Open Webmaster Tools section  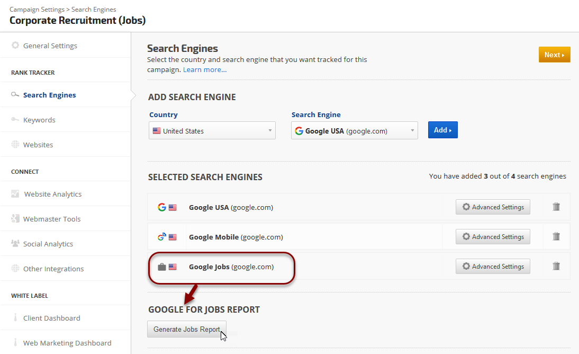tap(52, 219)
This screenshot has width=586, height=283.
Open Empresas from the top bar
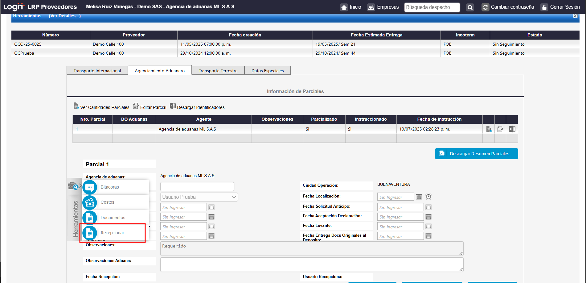coord(383,7)
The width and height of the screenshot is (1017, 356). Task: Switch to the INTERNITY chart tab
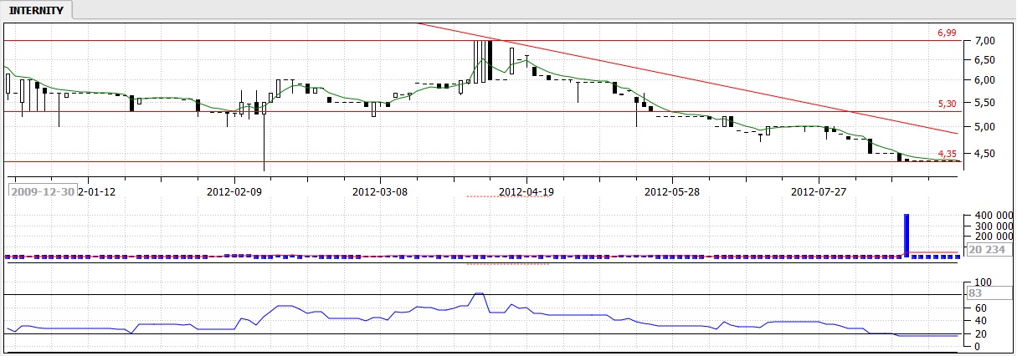pyautogui.click(x=36, y=10)
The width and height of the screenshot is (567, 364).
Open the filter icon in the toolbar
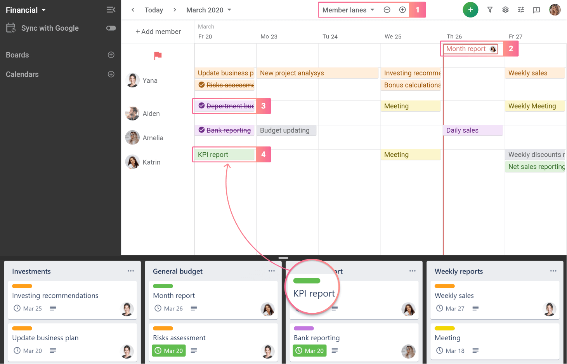coord(490,10)
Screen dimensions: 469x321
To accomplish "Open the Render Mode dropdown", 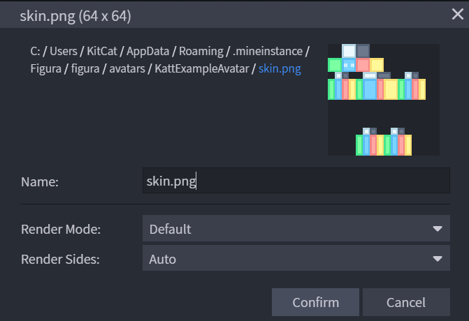I will pyautogui.click(x=296, y=229).
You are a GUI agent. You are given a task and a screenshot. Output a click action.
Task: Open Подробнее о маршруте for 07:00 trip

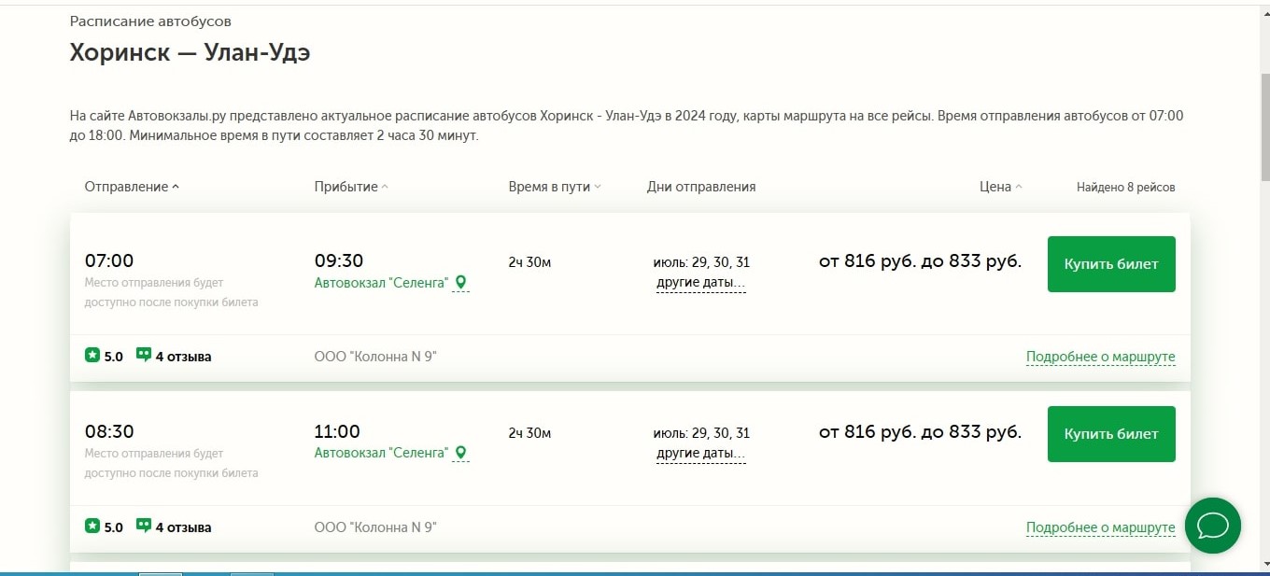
• • • • • • •
• **What this task involves**
With the pictures excluded, the line containing "You are a GUI" and every line after it through the end of the data above are to be transcribed exactly, and nothing more.

• **Result of this task**
You are a GUI agent. You are given a task and a screenshot. Output a click action.
Task: Open Подробнее о маршруте for 07:00 trip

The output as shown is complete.